ABOUT

An empty house is always full.

We are looking for writing that addresses the way narrative and presence adhere to place and the way they vanish. We encourage broad interpretations of what the idea or image of an empty house might evoke. This includes but is not limited to writing about home, landscape, place, memory, and of course, the atmosphere of previously inhabited spaces.

EDITORS’ THOUGHTS:

We envision Empty House Press as a collection of rooms. Behind its many doors the inhabitants pin to the wall their imprint for others to feel, always leaving behind residual dust to be captured and kept by the next visitor.

A house, as you must know by now, is never truly empty. There are always remnants and wreckage. Ancient echoes reverberating between walls, the past absorbed into paper and plaster, wood and brick.

Houses can be welcoming or forbidden. They can be inhabited or abandoned. Perhaps you know the lonely thrill of a house all to yourself. Or the grief of vacant chairs. Maybe you just like to walk down your street at night and wonder about what happens behind all the other windows punching yellow squares into the dark.

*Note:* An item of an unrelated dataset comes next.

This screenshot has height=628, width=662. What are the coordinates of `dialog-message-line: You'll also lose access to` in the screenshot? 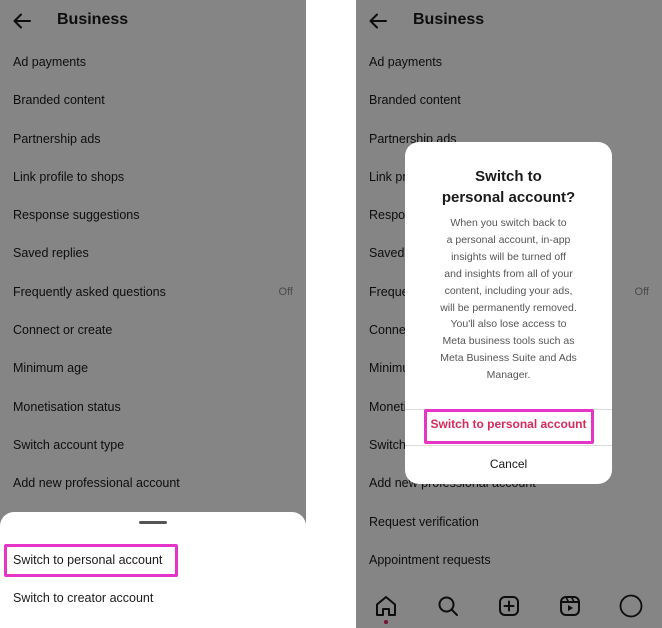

We want you to step across these thresholds with us and stay awhile. Help us explore these rooms and all the seen and unseen treasures conjured within four walls.


MastheaD:

 

Cara Downey lives on Maryland’s Eastern Shore among the loblolly pines and the terrapins. She works at a small museum where she spends her time caring for old books and transcribing 100-year-old handwriting.

 

Erin Calabria grew up on the edge of a field in rural Western Massachusetts and has since lived in Magdeburg, Germany and New York City where she writes and attempts to make friends with crows.